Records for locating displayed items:

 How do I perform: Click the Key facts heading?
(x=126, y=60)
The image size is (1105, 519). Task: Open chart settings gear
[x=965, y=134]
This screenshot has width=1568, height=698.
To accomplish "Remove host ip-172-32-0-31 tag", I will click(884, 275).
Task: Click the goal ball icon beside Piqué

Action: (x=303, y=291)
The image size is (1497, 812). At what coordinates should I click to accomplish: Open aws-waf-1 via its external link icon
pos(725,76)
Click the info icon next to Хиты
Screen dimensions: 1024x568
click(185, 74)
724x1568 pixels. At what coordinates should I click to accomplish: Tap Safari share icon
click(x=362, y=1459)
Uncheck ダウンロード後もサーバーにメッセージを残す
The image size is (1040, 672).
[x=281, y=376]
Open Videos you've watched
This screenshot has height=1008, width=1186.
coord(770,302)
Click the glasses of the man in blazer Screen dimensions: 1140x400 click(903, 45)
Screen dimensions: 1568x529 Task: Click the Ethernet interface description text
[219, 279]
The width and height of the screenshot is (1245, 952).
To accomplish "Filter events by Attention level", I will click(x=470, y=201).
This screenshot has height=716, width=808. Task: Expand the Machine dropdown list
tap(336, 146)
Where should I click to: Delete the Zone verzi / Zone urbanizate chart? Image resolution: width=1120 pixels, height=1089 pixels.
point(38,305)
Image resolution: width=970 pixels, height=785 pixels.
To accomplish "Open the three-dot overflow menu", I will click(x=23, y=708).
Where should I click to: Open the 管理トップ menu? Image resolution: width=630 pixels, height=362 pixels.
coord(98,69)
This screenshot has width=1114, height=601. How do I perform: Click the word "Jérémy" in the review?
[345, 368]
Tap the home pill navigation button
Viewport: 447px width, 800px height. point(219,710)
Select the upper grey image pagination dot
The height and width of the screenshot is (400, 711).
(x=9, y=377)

SET EXERCISE:
Copy these lines word for word.

WRITTEN SOLUTION:
 How do I perform: Click the Key facts heading?
(x=126, y=60)
The image size is (1105, 519). Task: Open chart settings gear
[x=965, y=134]
This screenshot has width=1568, height=698.
To accomplish "Remove host ip-172-32-0-31 tag", I will click(884, 275).
Task: Click the goal ball icon beside Piqué

Action: (x=303, y=291)
The image size is (1497, 812). At what coordinates should I click to accomplish: Open aws-waf-1 via its external link icon
pos(725,76)
Click the info icon next to Хиты
Screen dimensions: 1024x568
click(185, 74)
724x1568 pixels. At what coordinates should I click to accomplish: Tap Safari share icon
click(x=362, y=1459)
Uncheck ダウンロード後もサーバーにメッセージを残す
The image size is (1040, 672).
[x=281, y=376]
Open Videos you've watched
This screenshot has height=1008, width=1186.
coord(770,302)
Click the glasses of the man in blazer Screen dimensions: 1140x400 click(903, 45)
Screen dimensions: 1568x529 Task: Click the Ethernet interface description text
[219, 279]
The width and height of the screenshot is (1245, 952).
To accomplish "Filter events by Attention level", I will click(x=470, y=201).
This screenshot has height=716, width=808. Task: Expand the Machine dropdown list
tap(336, 146)
Where should I click to: Delete the Zone verzi / Zone urbanizate chart? Image resolution: width=1120 pixels, height=1089 pixels.
point(38,305)
Image resolution: width=970 pixels, height=785 pixels.
To accomplish "Open the three-dot overflow menu", I will click(x=23, y=708).
Where should I click to: Open the 管理トップ menu? Image resolution: width=630 pixels, height=362 pixels.
coord(98,69)
This screenshot has width=1114, height=601. How do I perform: Click the word "Jérémy" in the review?
[345, 368]
Tap the home pill navigation button
Viewport: 447px width, 800px height. point(219,710)
Select the upper grey image pagination dot
The height and width of the screenshot is (400, 711).
(x=9, y=377)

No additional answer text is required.